Dr. Pimentel has been very active in research and has served as principal investigator or co-investigator for numerous basic sciences translational and clinical studies in areas like [irritable bowel syndrome] (IBS) and the relationship between gut flora composition and human disease. He’s widely known and sought out for major scientific developments that he has pioneered including the discovery that IBS is a condition of the altered intestinal microbiome.

I’ve talked to Dr. Pimentel, as I mentioned, three times now on this show. He’s one of the foremost experts in the world on [small intestinal bacterial overgrowth] (SIBO). And that’s primarily what we’ve discussed and mostly what we’ll be discussing today. SIBO is a quite common condition. It’s also one that is difficult to treat and has been relatively poorly understood, up until the last five or 10 years, and even within the last few years, there have been a lot of changes and developments in our understanding of the condition and how to properly diagnose and treat it. So there have been a few new developments that I’m eager to talk about with Dr. Pimentel. So, without further delay, let’s dive in.

Chris Kresser: Dr. Pimentel, [it’s] a pleasure to have you back on the show.

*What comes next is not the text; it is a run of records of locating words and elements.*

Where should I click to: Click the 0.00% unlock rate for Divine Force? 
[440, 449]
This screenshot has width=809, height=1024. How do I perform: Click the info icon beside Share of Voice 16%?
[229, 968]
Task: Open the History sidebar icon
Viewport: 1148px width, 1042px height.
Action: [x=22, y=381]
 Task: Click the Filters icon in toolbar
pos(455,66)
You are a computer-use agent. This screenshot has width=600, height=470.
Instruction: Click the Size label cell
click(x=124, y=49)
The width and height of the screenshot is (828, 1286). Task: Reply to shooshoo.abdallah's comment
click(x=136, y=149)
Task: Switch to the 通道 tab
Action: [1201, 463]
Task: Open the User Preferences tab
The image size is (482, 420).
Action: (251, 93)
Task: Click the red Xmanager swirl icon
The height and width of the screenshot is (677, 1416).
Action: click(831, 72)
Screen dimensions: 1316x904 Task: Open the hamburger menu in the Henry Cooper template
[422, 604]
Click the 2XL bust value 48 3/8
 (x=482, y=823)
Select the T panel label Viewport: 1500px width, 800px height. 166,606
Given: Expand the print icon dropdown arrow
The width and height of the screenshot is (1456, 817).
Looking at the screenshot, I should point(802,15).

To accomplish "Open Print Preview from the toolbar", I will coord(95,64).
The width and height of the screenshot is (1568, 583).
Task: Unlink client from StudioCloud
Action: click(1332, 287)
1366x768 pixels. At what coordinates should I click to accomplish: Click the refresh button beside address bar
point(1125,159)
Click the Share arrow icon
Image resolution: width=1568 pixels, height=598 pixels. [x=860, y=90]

Mark Pimentel: It’s great to be back with you, Chris. Thanks.

In this week’s episode of RHR, I sit down with Dr. Mark Pimentel to discuss the new and developing small intestinal bacterial overgrowth (SIBO) research, treatment, and diet recommendations. #chriskresser #SIBO

New Developments of Hydrogen Sulfide in SIBO Testing

Chris Kresser: All right. I want to just dive right into talking about hydrogen sulfide. So this is kind of the new kid on the block in SIBO land. Not for you, probably. You’ve been thinking about it for a while and we’ve been aware of it for some time as clinicians, but we haven’t really been able to test for it. We’ve suspected that it might be there, especially when hydrogen values were zero or low on a test. So tell us a little bit about hydrogen sulfide [H2S], [and] why it’s important when we’re diagnosing SIBO and thinking about it. And then the new test that you came out with, the trio-smart, or that you were involved with.

Mark Pimentel: So this has been a two- to three-year effort, actually more than that, trying to get to the point where we can have an instrument that can measure all three gases, plus carbon dioxide. There’s a lot of logistical issues with [H2S]. It’s a very reactive gas, meaning it can have chemical reactions. So a lot of things needed to be worked out. For example, how do you transport the breath so that [H2S] remains stable? So you have to develop a system of collection and the right kind of material to collect it in. And then the instrument has to be totally different because [with] conventional instruments, you try and wick the water away before putting it into the instrument. But the drying columns that are used in conventional instruments also take out H2S and [water], so you can’t measure it. So we had to reengineer the entire instrument in order to get this to work.

And then, of course, you have to do a clinical trial to show that it actually makes a difference. And so we’ve done all those pieces, which gets us to this point.

Chris Kresser: So what difference does it make? What does it add? Previously, we were just testing, of course, for hydrogen and methane. What are the kind of clinical case[s], use cases where this really makes a difference in the treatment that we might select or the outcome that we might expect?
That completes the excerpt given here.